REQUIRED ACTION: Only one stretch of the data below is wanted: the lines from the one with "Vælg (225, 15)" through the one with "[Åben billede 5", repeated exactly.

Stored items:
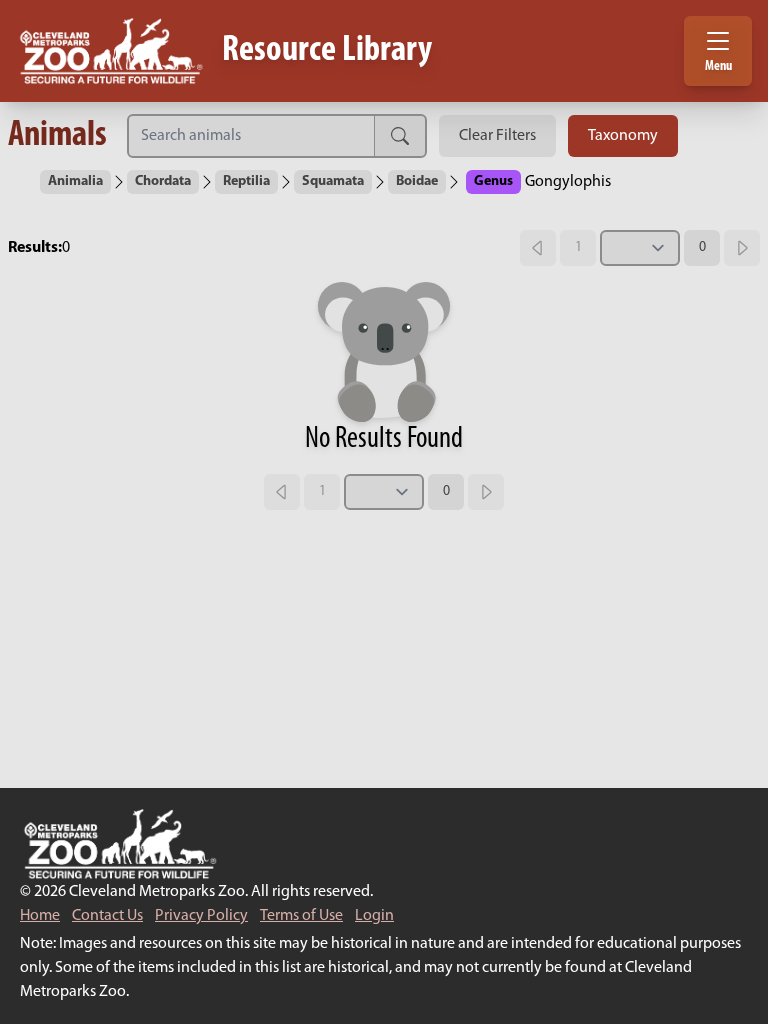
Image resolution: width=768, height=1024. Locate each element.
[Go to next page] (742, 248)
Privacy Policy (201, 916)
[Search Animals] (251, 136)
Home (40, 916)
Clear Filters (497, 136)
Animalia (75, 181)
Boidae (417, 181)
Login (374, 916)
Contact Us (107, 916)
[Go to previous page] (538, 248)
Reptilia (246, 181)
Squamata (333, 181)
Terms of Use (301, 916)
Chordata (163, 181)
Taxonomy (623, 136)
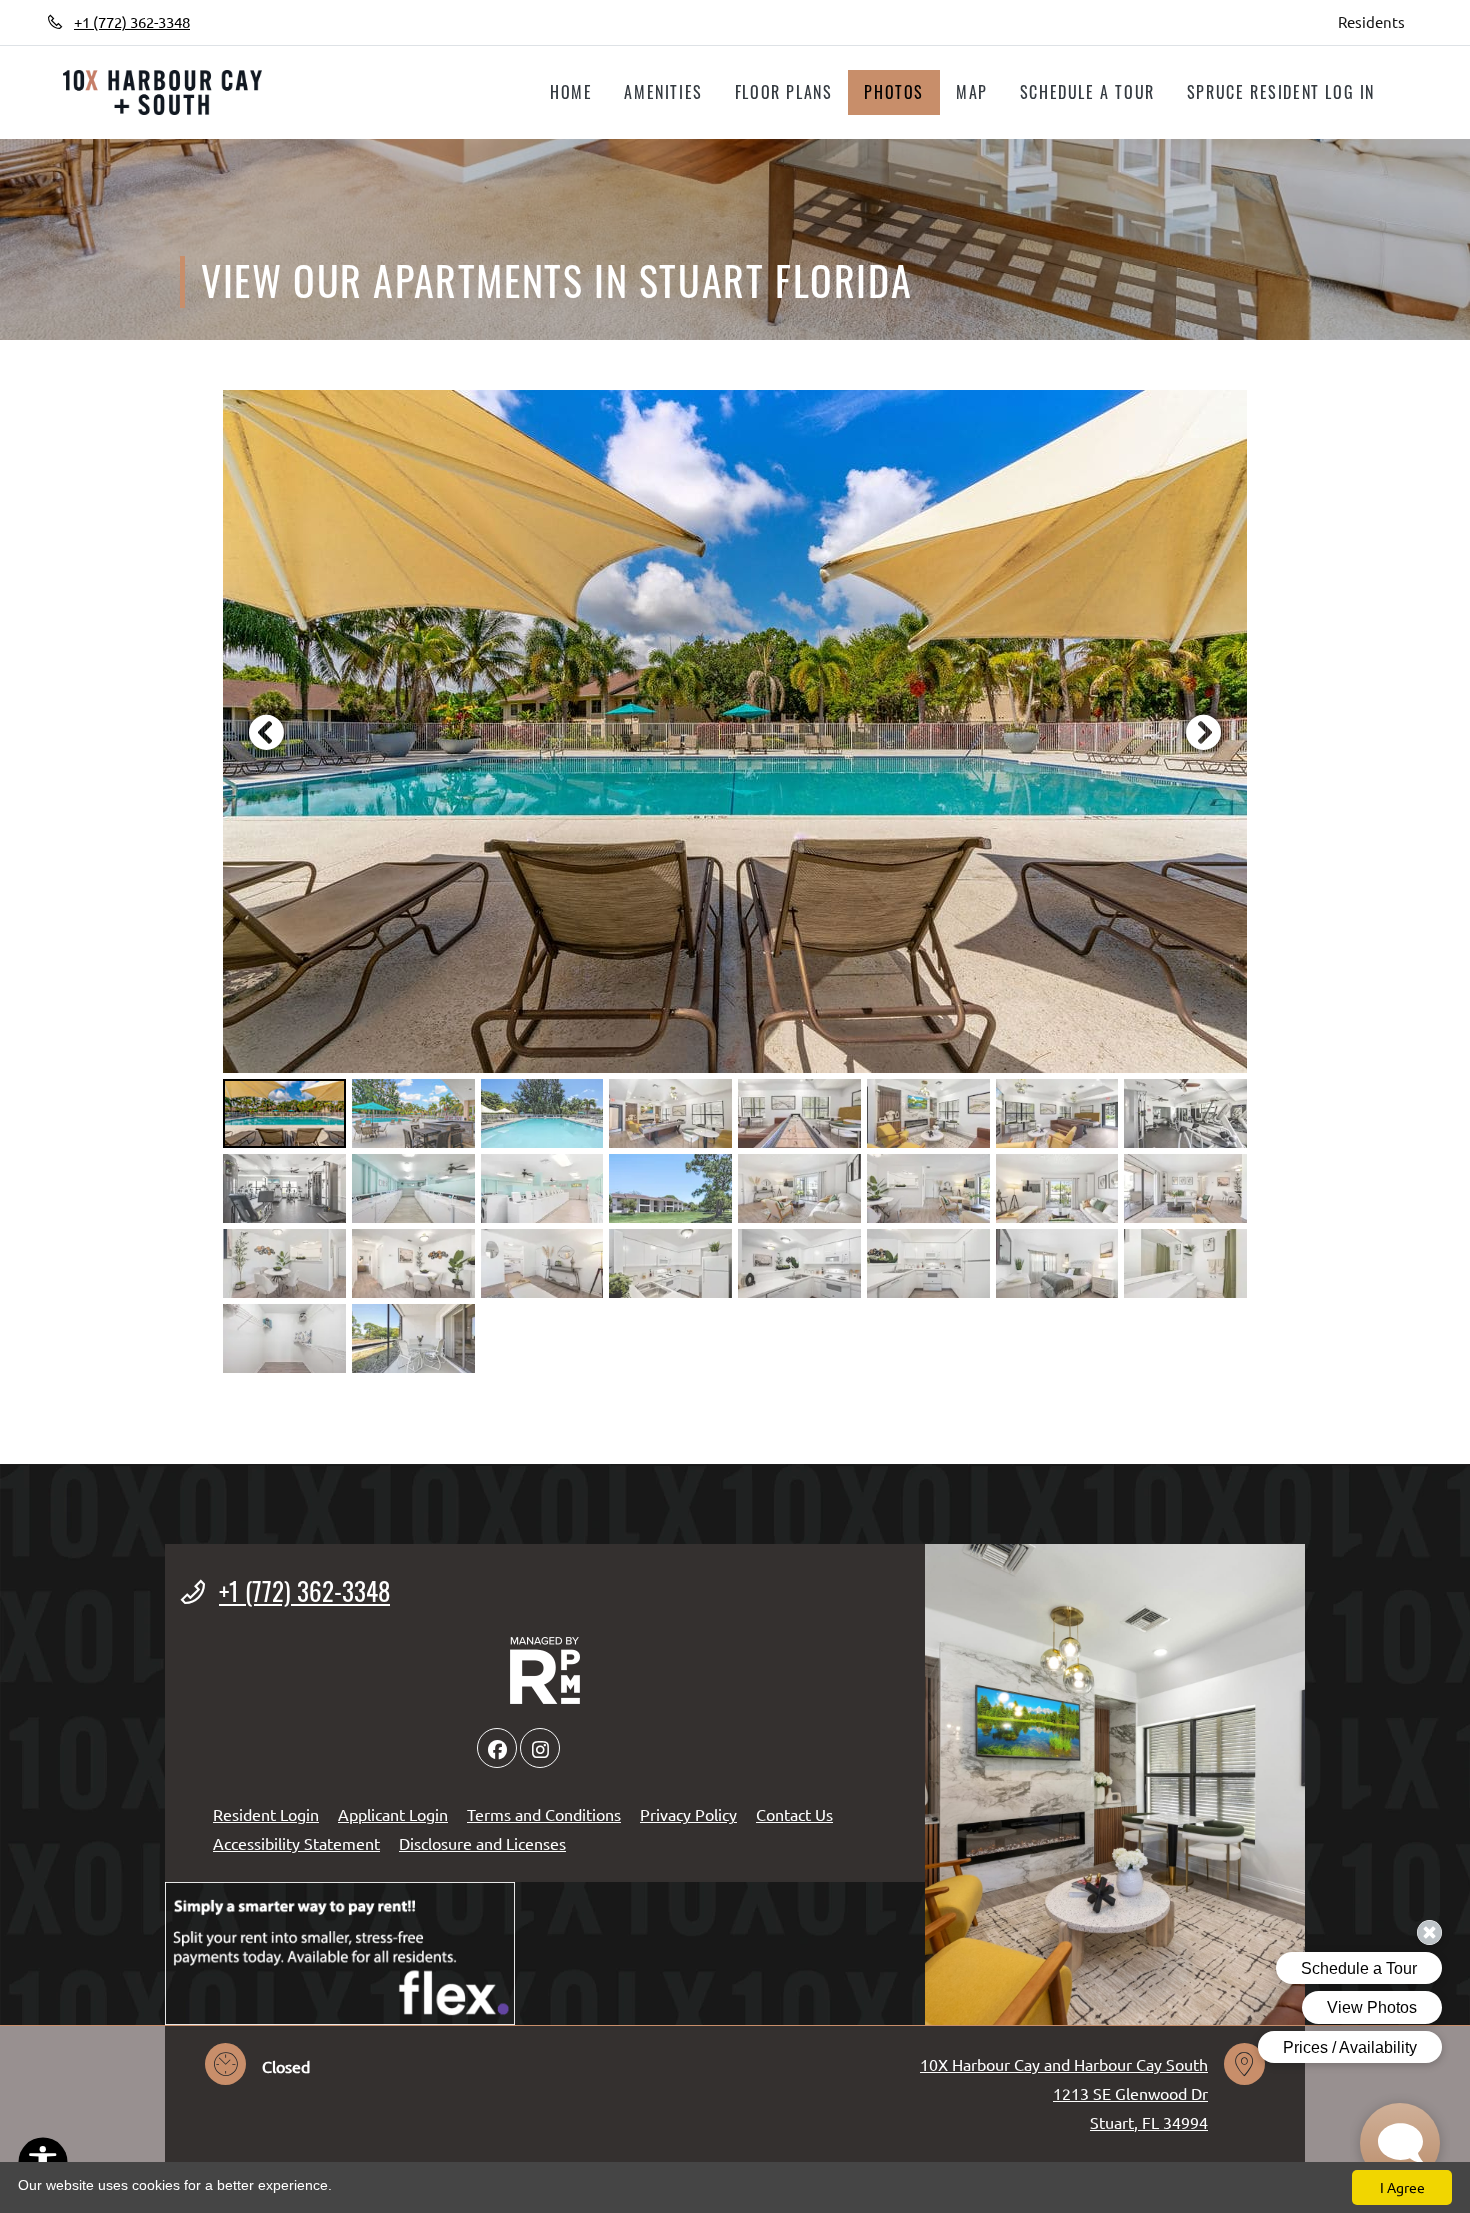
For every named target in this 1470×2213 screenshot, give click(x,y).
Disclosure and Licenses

...

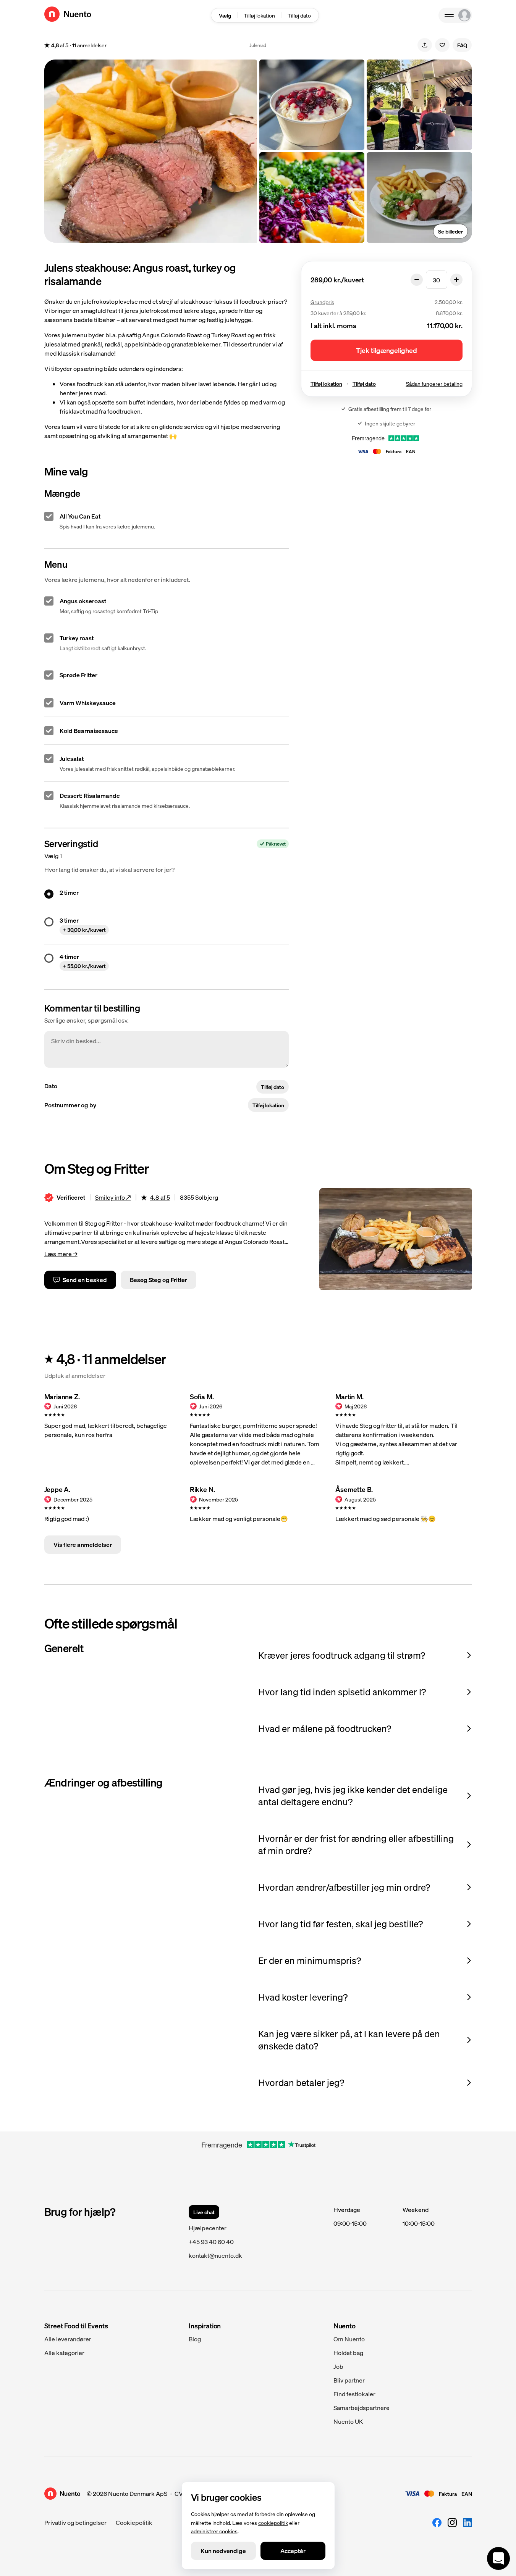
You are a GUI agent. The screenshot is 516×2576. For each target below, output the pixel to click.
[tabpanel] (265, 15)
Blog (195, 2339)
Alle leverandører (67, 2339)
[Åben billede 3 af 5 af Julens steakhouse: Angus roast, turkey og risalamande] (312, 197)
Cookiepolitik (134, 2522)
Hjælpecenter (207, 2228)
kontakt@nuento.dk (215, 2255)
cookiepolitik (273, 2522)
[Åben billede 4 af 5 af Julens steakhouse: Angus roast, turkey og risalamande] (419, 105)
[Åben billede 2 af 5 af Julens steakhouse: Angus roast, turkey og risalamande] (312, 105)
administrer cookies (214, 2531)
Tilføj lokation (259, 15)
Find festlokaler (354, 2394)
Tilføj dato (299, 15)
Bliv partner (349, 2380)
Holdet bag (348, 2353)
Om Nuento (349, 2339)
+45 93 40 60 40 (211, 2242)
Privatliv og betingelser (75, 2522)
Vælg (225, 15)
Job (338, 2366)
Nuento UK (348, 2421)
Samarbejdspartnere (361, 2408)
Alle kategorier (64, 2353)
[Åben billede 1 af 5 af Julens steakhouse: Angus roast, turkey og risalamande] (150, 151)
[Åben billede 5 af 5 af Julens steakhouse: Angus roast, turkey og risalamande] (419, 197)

EXERCISE SOLUTION:
Vælg (225, 15)
Job (338, 2366)
Nuento UK (348, 2421)
Samarbejdspartnere (361, 2408)
Alle kategorier (64, 2353)
[Åben billede 1 af 5 af Julens steakhouse: Angus roast, turkey og risalamande] (150, 151)
[Åben billede 5 af 5 af Julens steakhouse: Angus roast, turkey og risalamande] (419, 197)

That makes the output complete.